Official food inflation numbers put out by the US gov after Covid rocketed up to (a very unflattering) over 11% by mid 2022, and have only very recently gone back down to reasonable numbers, meaning you saw large increases in food prices that have only recently stopped increasing. (I don’t think the current administration would want to put out those numbers before the midterms if they were cooking the books).

2 comments

They "cook" it by substitution of their basket of items - swapping steak for mince. It makes sense on the one hand, because it's actually what people do in real life, when things get expensive, they substitute. But the CPI measure doing the same means the quality of the basket dropped?
The situation is complex, but I suspect that is the mechanism that anchors inflation to wage inflation rather than monetary inflation. Prices are the signal for when something should be consumed less - so anything with a price rising faster than wage inflation tends to be downweighted and anything with a price rising slower than wage inflation is kept in the basket.

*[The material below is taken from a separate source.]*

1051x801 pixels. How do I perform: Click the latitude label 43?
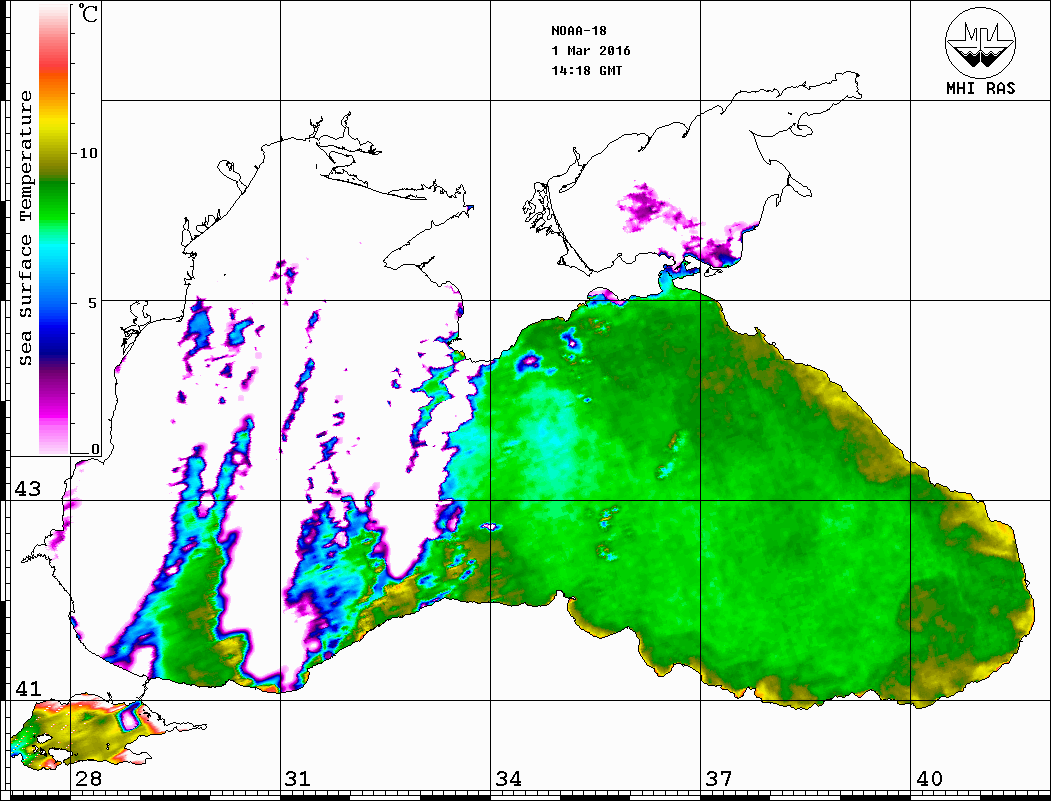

If inflation tended to match to wage inflation then the scheme would be valid, but it doesn't. The newly printed money ends up unequally distributed over the economy, tending to end up with asset owners.

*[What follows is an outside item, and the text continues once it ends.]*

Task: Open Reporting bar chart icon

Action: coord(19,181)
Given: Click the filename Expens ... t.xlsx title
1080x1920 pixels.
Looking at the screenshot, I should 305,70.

I don't understand why people even pay attention to the CPI. There are direct measures of how much money is being created, we can all just use that rate instead.

>I don't understand why people even pay attention to the CPI. There are direct measures of how much money is being created, we can all just use that rate instead.

Because it's more obvious how one might try to use CPI to project future expenses.

Correction:

"you saw large increases in food prices that have only recently stopped increasing" as quickly

Inflation is still happening, just not as fast. It doesn't compensate for the fact that prices are still up significantly from what they "should have been".